A recent pilot trial investigating the potential of a three-week ketogenic diet (KD) supplemented with medium chain triglycerides (MCT) in managing Parkinson’s disease (PD) has yielded mixed results, with no significant improvement in motor symptoms observed.
Published in the journal BMC Neurology, the study aimed to explore the tolerability and efficacy of a KD supplemented with MCT oil, a specific type of fat, in Parkinson’s patients. While previous research has suggested that KD may offer benefits for neurodegenerative diseases like PD, including improved cognition and reduced motor symptoms, the findings from this trial did not demonstrate significant therapeutic effects.
Background and Study Design
Parkinson’s disease is characterized by motor difficulties and can also manifest with nonmotor symptoms such as cognitive impairment and sleep disturbances. KD, a dietary regimen low in carbohydrates and high in fats, has gained attention for its potential neuroprotective effects, including the production of ketone bodies as an alternative fuel source for the brain.
In this Phase 1 clinical trial conducted at the National Institutes of Health (NIH), 16 Parkinson’s patients were randomly assigned to either an MCT-KD group or a standard diet group for a seven-day inpatient admission followed by a two-week MCT-KD regimen at home. The study aimed to assess tolerability, changes in motor symptoms using the Timed Up & Go (TUG) test, disease severity, nonmotor symptoms, working memory, and resting-state electroencephalography (rsEEG).
Key Findings
While both groups exhibited similar symptoms at baseline, the standard diet group showed a higher percentage of daily off periods (times between medication doses when symptoms are not adequately controlled) compared to the MCT-KD group. However, no significant differences were observed in the TUG test results between the groups after seven days.

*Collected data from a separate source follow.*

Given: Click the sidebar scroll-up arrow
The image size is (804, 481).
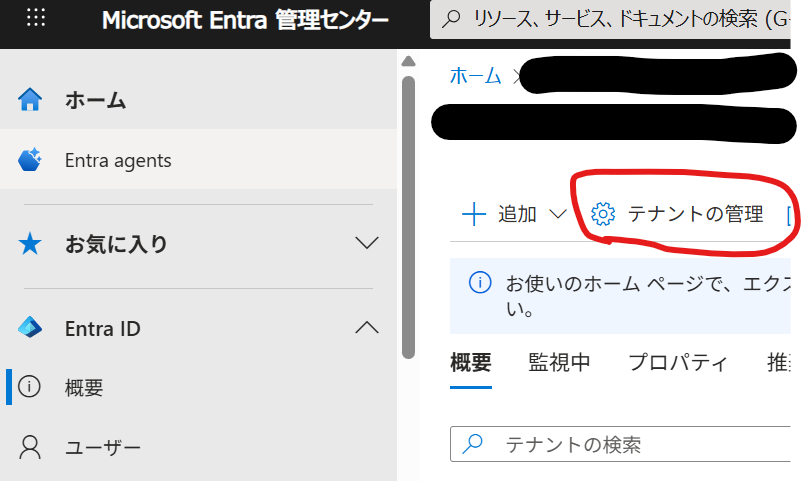Looking at the screenshot, I should point(407,60).
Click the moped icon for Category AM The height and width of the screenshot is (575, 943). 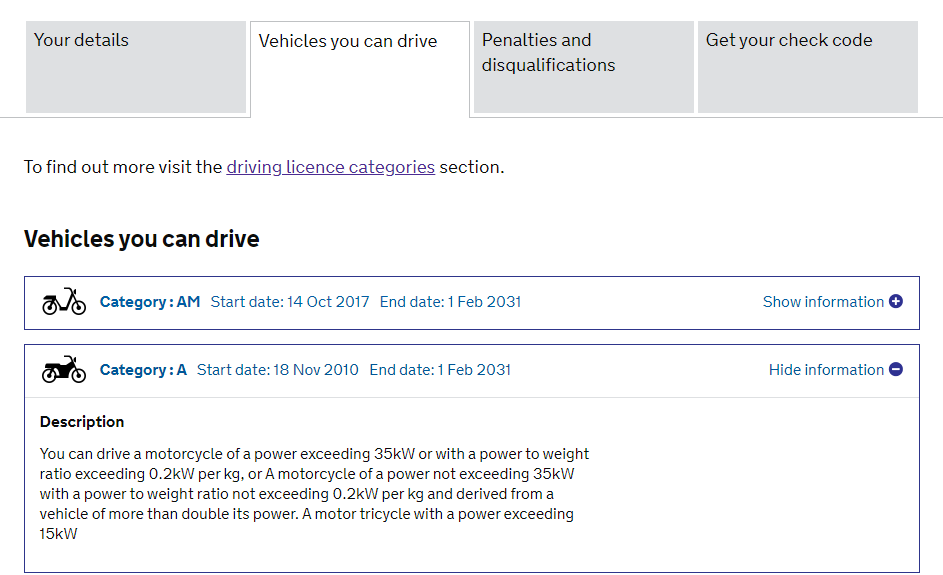(64, 301)
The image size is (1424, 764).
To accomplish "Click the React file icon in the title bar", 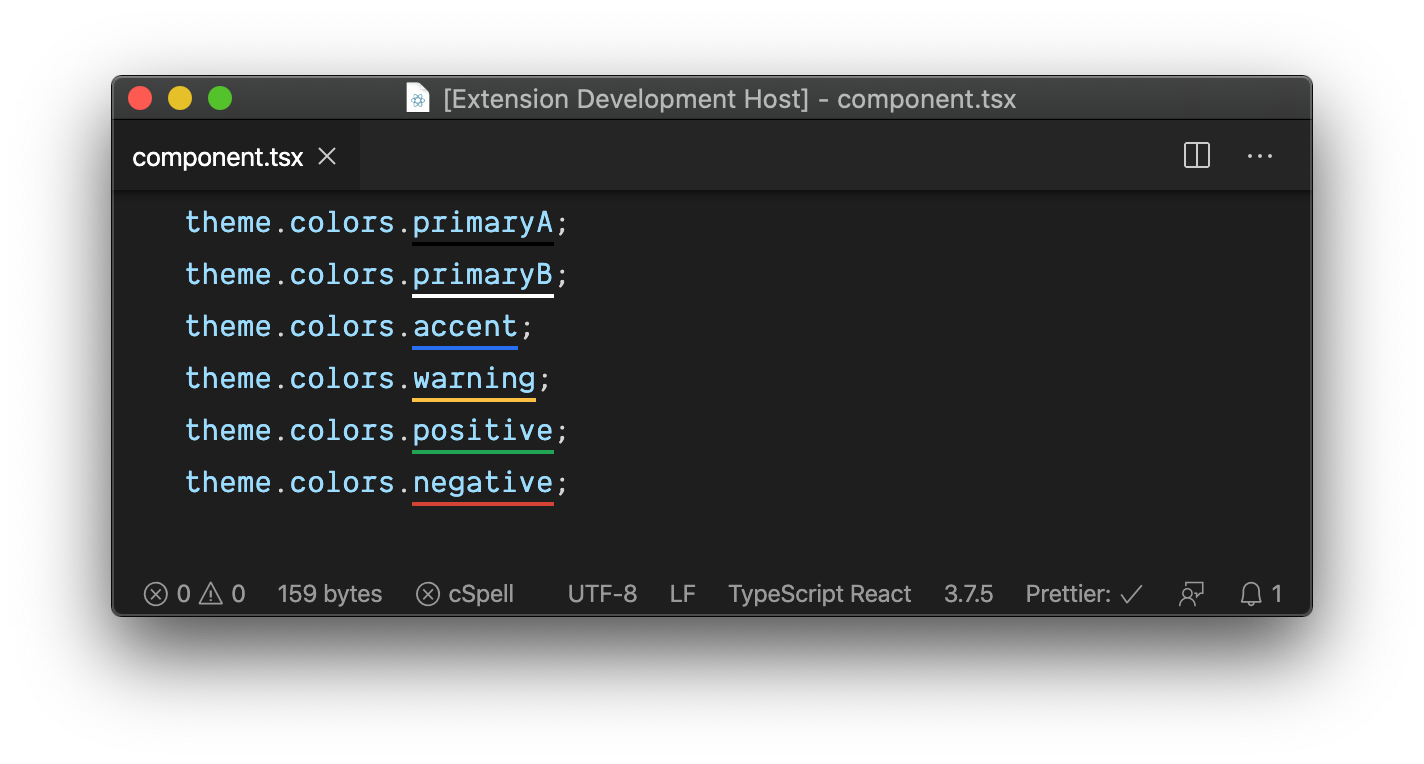I will click(418, 98).
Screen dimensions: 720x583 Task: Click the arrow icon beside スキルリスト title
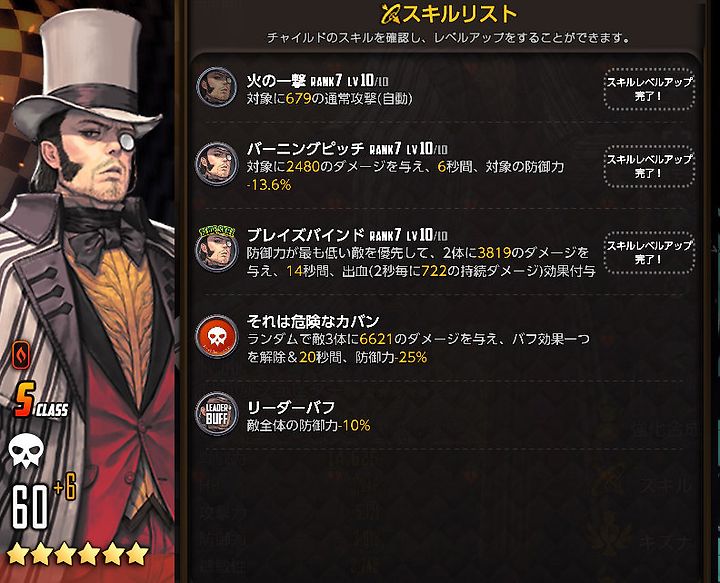point(392,15)
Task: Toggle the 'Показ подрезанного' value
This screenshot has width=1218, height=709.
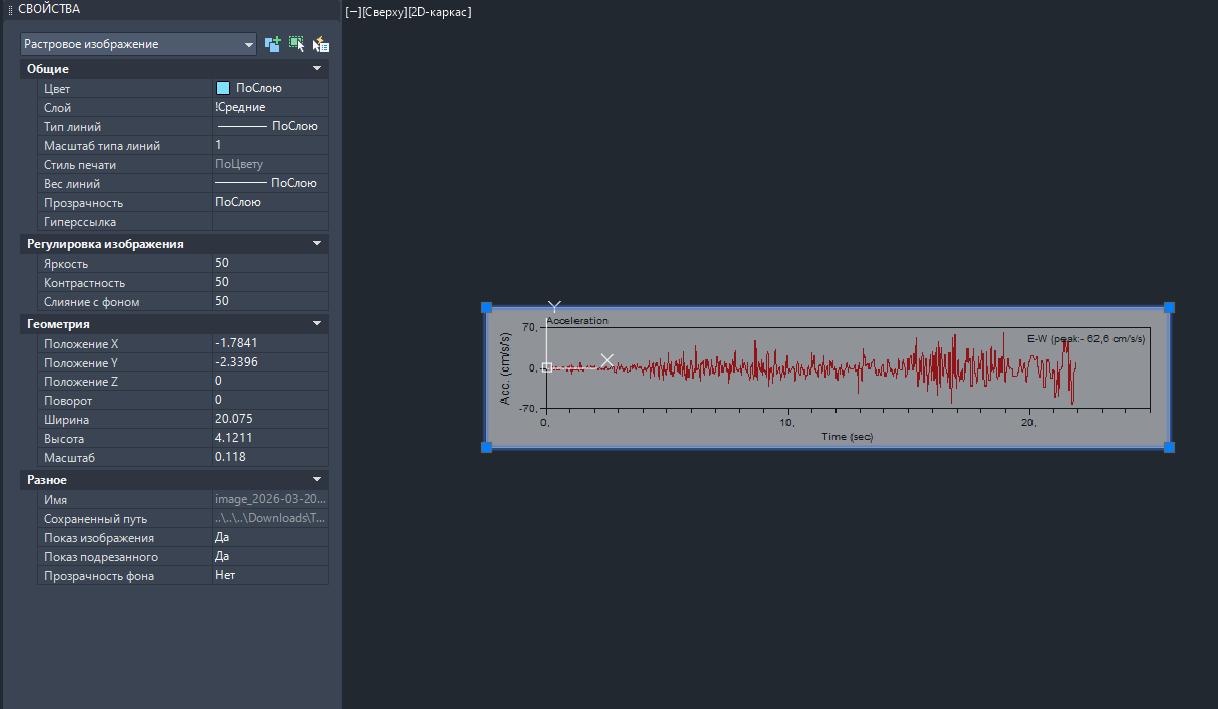Action: pyautogui.click(x=270, y=556)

Nonmotor symptoms decreased in both groups after three weeks, with a greater reduction observed in the MCT-KD group. Patients reported potential benefits of the MCT-KD, including increased energy, improved motor function, reduced appetite, eased constipation, and decreased fatigue. Blood ketosis, indicative of ketone body production, was detected earlier in the MCT-KD group and continued to increase over the study period.
Conclusion
While the MCT-supplemented KD was found to be feasible and acceptable for Parkinson’s patients, the study did not demonstrate significant improvements in motor symptoms compared to a standard diet. Further research is needed to elucidate the potential therapeutic effects of KD in Parkinson’s disease and its impact on disease progression and symptom management.